Something else on my mind
I was recently told by someone that my DH is getting remarried in June. I'll admit, it was disturbing...I don't feel that he should be able to feel happiness of any kind, after his mistreatment of me...instead I'd like to see him terribly miserable. BUT...I guess that's not really fair. I have gone my own way, doing my own thing...which I'm sure he can sit back in judgement of as well, so it's not fair for me to wish him a life condemned to unhappiness...let him go his own way and find his true happiness...it just wasn't in the cards between the two of us. Maybe he WILL find someone to be happy with...I found happiness with myself and what I'M doing.

Dream Journal
This one was from the other night, but I felt it was pretty darn personal to be posting...but what the heck. I'll just change the names of the characters to Bill and Tracy. Okay...so I was out with Bill for the night, we got pretty intoxicated and it was time to call it a night. We were going home, and it was decided we were going to go to Bill's house. Problem was Bill has a GF, so I was concerned about spending the night in Bill and Tracy's bed and her finding me there. He said it wasn't a problem, she'd come home in the morning and she wouldn't have a problem with it. So I went, but still feeling uneasy about it. We do "our thing", I try to go to sleep, but sleep was uneasy because I'd nod off and then wake up several times watching the clock for Tracy to come home. When she did, she came into the apartment not knowing anyone was there, and then hearing a noise from the bedroom, she opened the door and walked in, telling Bill that she didn't expect him to be there. Then she noticed me, but I continued to lay there with my back to her and the blanket pulled up, kinda just not wanting to get into any confrontation with her. But she came over to my side to see who I was. As the dream went on, she really was "okay" with the whole thing, and I was just in their apartment as if I was "just a friend"...playing with their two kids...and then she gave me a ride home, and we made plans to do something together later. Told her I'd call her.

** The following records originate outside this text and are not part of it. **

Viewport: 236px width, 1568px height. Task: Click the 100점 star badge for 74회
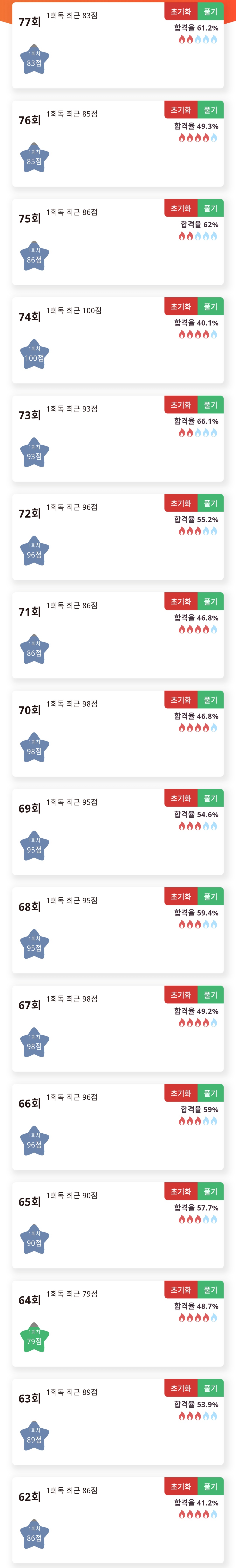pyautogui.click(x=34, y=355)
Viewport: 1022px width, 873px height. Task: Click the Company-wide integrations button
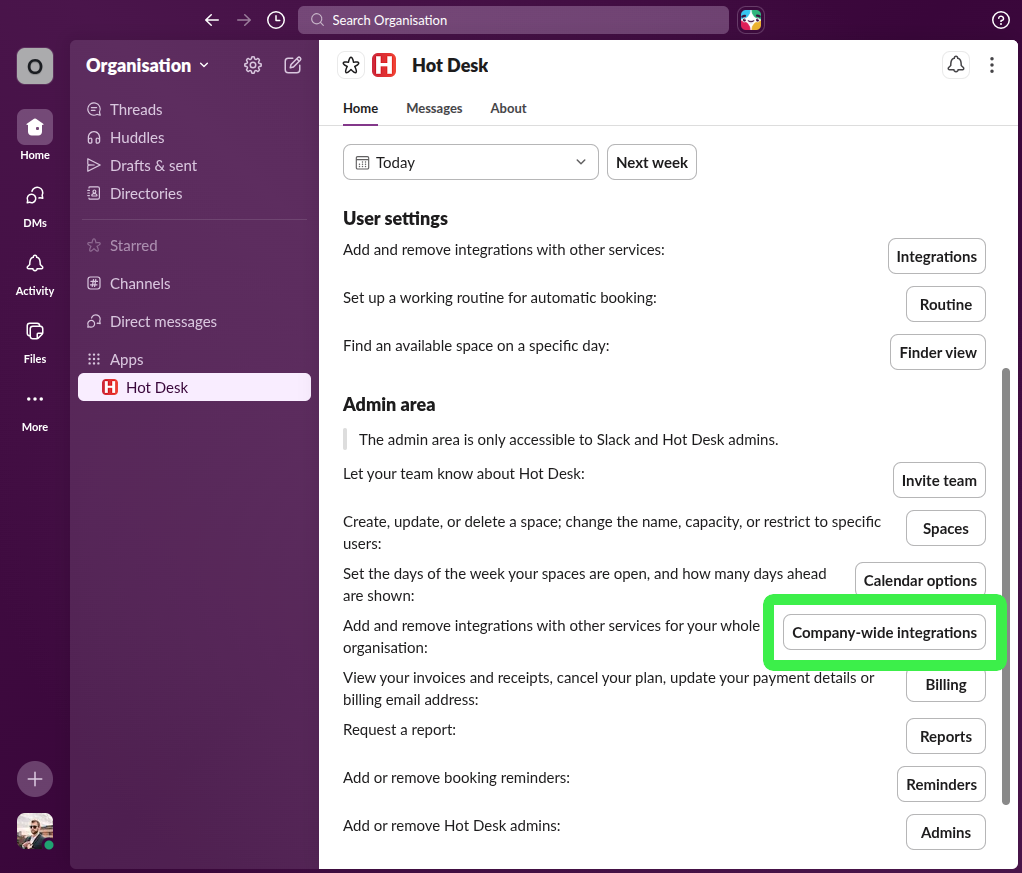884,632
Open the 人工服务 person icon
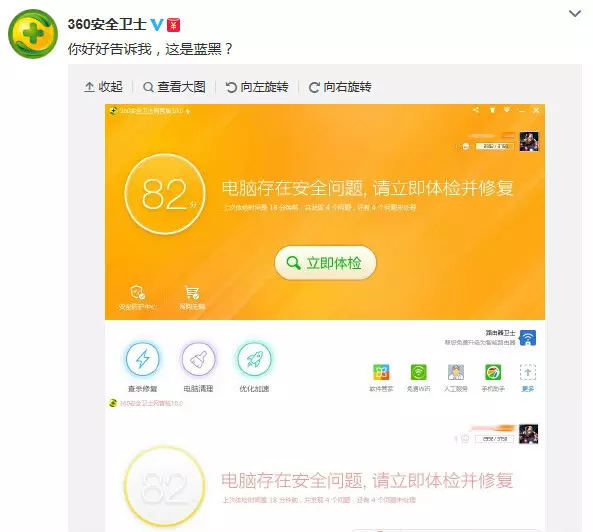The image size is (593, 532). point(456,372)
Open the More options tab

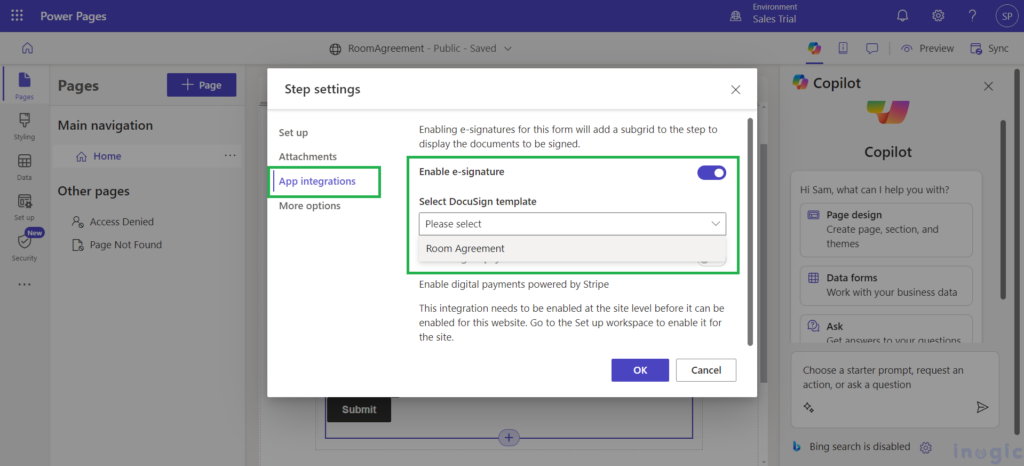coord(310,206)
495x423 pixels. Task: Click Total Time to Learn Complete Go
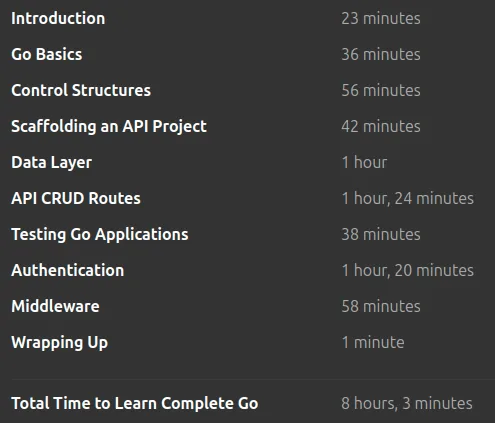tap(135, 403)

That was the end.

1 Comments:

  • At 12:16 PM, Blogger Wanda said…

    DH may be planning to be married in June, but who knows if that will actually come to pass. And if it does,... happiness? I wouldn't necessarily take that as a given. He's still the same guy. And in the short time that's passed, I doubt he's learned anything. But at least this whole thing gives him some other poor woman to focus on besides you. I hope she has a job to support him. ;)

    I love your ring and the whole idea it stands for. It's really pretty and unusual. You are going to be fine, girlfriend!